In his delivery of the Syd Herron Oration at the Fundraising Institute Australia’s National Conference in Brisbane, the Director of The Australian Centre of Philanthropy and Nonprofit Studies at Queensland University of Technology used humour to highlight the farcical nature of the sometimes hundred-year-old laws Australian fundraisers are subject to and called for their abolition.
“People say, ‘why should we comply with legislation that’s copied from 1903 English street legislation?’ It’s not fit for purpose, it’s a scandal!” Professor McGregor-Lowndes said.
“Some of the acts have fallen so far behind that four dollars is the maximum penalty [for infractions under the act].
“Legislation is starting to become a laughing stock and clearly Government is the problem here…[the legislation] is falling into disrepute.
“The law should facilitate what [fundraisers] do as much as regulate it.
“Here’s my solution. We abolish the whole lot, lock, stock and barrell. There’s no good putting in an extra layer of compliance.”
McGregor-Lowndes captured the audience with his quirky use of props to highlight outdated aspects of the law – including a money tin on a stick – as he shared anachronistic passages from legislation.
Above: Myles McGregor-Lowndes (R) with his props.
“Where is the window of opportunity to get some reform here?” he asked.
“Several times the legislation in Queensland and the other estates has been slated for review. In Queensland, it gets announced and it falls away – we have elections, and it falls away.
“And the national regulator (ACNC) – they’re not being much better. We’ve had failed attempts of the States getting together with the Commonwealth, they’re on again, off again…they call it all too hard.
“Fundraising ought to be respected. It is difficult to do fundraising….harder than selling fridges to eskimos!…It is a consummate marketing and relationship exercise and we ought not to spite it or put it down.”
McGregor-Lowndes highlighted discrepancies across State jurisdictions, making registering in all states a difficult undertaking.
“The common problem..is that we’ve got to comply with fundraising regulations and they’re all dramatically different – and this is expensive and difficult to do,” he said.
“The number of days to register [to fundraise] is blown out – in some jurisdictions it can take 100 days to get registered. That just shouldn’t be so. It’s easy enough to get it right and it’s just plain stupid and disrespectful to not facilitate what fundraisers do for the benefit of the public good.
“Legislation in modern drafting terms should be there for people to be able to read it…legislation can be much simpler.”
McGregor-Lowndes used consumer protection laws, where people are shielded from the plainly phrased “deceptive or misleading conduct” as an example of the simplicity and clarity needed in legislation.

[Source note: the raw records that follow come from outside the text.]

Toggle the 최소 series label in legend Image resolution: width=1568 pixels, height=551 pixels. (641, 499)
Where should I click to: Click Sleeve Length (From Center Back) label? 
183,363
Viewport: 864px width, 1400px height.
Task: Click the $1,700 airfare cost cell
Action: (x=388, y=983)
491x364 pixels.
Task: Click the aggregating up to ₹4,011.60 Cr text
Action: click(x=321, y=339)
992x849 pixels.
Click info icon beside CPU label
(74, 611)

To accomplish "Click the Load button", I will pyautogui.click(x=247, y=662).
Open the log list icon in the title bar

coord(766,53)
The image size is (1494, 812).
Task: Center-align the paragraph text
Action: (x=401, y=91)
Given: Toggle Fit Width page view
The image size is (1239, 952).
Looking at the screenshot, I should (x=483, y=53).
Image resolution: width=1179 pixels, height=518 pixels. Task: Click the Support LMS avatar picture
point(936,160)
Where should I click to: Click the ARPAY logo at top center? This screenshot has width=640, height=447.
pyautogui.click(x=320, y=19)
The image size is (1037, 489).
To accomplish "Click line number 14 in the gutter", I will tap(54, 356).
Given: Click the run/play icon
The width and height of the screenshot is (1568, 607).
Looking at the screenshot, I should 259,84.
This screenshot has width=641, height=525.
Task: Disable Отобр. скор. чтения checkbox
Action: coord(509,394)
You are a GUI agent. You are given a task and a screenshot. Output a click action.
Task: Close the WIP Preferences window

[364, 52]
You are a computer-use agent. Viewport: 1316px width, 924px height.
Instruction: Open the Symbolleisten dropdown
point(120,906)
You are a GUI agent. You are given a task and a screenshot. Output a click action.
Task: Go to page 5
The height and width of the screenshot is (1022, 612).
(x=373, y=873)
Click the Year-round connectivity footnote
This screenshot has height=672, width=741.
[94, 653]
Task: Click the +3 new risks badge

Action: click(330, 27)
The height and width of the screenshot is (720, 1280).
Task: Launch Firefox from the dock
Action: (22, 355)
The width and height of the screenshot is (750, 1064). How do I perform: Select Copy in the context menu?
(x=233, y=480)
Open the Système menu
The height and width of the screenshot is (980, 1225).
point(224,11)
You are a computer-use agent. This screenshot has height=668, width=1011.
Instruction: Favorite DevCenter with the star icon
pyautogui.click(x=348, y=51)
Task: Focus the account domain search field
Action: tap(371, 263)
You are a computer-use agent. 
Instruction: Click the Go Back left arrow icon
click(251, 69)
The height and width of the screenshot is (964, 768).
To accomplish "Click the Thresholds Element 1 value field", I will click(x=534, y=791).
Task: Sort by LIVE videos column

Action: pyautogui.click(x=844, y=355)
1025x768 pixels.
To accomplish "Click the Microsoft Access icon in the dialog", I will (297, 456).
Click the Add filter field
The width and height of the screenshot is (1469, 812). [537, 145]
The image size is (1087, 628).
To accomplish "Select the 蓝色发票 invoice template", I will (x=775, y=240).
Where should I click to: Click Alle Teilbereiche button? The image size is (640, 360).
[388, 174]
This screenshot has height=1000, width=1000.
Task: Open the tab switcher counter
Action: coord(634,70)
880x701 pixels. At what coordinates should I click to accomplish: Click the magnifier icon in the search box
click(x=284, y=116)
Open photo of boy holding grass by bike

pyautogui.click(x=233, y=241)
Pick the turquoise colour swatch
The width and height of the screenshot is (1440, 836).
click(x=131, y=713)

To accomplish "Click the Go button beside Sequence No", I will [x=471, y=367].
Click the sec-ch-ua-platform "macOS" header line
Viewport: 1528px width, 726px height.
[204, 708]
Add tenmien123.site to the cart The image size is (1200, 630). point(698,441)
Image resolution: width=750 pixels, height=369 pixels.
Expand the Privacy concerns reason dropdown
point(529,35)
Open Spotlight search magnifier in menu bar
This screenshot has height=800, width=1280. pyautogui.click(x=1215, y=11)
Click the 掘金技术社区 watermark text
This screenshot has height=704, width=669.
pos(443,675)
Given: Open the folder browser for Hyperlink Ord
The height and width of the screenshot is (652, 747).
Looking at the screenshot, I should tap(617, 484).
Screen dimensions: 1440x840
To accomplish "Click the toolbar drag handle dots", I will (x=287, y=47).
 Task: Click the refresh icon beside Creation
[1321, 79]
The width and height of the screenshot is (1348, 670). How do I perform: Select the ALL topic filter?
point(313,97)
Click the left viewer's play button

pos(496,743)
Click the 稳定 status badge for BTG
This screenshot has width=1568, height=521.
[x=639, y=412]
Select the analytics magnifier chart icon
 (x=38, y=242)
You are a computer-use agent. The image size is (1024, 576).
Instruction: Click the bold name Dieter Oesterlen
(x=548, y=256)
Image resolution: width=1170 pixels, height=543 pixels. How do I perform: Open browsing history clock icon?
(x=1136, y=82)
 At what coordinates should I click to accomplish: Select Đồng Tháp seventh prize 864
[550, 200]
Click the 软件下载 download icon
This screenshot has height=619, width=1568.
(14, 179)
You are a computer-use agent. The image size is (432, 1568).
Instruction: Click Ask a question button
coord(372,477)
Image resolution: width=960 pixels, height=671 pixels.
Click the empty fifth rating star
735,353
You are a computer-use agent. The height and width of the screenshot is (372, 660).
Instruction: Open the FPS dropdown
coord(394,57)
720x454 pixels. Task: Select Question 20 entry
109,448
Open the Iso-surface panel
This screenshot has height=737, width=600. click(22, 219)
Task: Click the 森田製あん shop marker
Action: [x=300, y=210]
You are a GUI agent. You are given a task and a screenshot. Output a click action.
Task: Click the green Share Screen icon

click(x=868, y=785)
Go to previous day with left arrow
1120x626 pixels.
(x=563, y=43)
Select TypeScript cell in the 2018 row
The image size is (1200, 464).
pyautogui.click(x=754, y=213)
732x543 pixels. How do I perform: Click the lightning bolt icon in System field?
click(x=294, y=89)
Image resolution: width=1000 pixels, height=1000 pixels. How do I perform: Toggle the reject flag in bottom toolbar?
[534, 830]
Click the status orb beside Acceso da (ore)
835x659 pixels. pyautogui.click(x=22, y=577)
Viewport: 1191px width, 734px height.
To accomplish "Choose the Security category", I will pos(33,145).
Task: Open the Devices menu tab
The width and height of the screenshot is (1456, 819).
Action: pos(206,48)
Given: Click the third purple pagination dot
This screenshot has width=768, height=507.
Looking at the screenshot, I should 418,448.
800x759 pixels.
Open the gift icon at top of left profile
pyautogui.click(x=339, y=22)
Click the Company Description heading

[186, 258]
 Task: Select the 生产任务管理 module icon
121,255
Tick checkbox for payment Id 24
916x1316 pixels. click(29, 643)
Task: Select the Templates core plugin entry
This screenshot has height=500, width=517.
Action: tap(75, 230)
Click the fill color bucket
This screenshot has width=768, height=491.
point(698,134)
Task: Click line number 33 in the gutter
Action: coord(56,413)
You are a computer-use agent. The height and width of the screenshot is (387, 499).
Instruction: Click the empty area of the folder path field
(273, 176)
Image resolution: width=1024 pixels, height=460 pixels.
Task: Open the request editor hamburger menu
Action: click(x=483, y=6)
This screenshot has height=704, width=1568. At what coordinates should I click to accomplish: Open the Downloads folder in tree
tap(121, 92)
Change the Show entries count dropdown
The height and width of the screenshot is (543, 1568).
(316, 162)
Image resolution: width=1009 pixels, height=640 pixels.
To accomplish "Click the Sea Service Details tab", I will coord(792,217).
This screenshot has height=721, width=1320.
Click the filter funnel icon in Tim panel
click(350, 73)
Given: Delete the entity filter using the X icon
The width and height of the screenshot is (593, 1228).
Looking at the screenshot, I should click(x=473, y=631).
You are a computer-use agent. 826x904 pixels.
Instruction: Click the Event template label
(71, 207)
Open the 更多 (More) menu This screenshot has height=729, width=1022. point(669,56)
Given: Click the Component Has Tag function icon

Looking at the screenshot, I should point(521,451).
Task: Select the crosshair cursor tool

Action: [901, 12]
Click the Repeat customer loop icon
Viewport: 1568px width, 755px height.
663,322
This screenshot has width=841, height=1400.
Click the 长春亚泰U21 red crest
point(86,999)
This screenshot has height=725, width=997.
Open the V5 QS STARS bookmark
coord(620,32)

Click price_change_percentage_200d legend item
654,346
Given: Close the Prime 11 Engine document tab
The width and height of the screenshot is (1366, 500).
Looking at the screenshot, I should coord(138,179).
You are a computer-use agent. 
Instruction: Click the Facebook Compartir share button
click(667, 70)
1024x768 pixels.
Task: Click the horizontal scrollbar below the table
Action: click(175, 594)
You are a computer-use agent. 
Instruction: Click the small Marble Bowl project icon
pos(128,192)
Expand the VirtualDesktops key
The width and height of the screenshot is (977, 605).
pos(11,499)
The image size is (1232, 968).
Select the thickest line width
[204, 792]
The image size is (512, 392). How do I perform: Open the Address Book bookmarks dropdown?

“I think those simple words and the meaning behind those words could cover a lot of the kerfuffle of 1903 English street [laws] that our legislation goes on with,” McGregor-Lowndes said.
McGregor-Lowndes said incremental changes “would not cut it” and that “the whole act needs to go,” while acknowledging that major shifts were increasingly difficult for Governments, particularly if powerful stakeholders were not on board.
“There are powerful forces who may not like this – powerful forces who are exempted from Acts,” he said.
“I think we need to go the self-regulation route. We need to lobby Governments to have a new look at fundraising, about where the mischief really is and whether we need the legislation as it is.
“The mischief the acts were based upon has long since passed. We have criminal law for fundraising fraud…and consumer legislation for misleading and deceptive conduct is adequate to deal with most of the rest.
“I think we’ve let boards off far too lightly. They also need to be engaged and responsible for what their fundraisers and their organisations do.
“We don’t want a knee-jerk response,” he added, using the reaction against the Greyhound industry’s live-baiting scandal as an example. “I can envisage the same thing happening here with the right sort of scandal.”
“We need to be ready with options, we need to be ready to go with our self-regulation.”
McGregor-Lowndes is a founding member of the ATO Charities Consultative Committee and the Australian Charities and Not for Profits Commission Advisory Board.
His address came on the final day of conference, hosted by the FIA, the national peak body representing professional fundraising in Australia.
The annual event is the largest conference for Not for Profit fundraisers in the region, drawing 755 delegates for a series of keynote speakers and professional development sessions.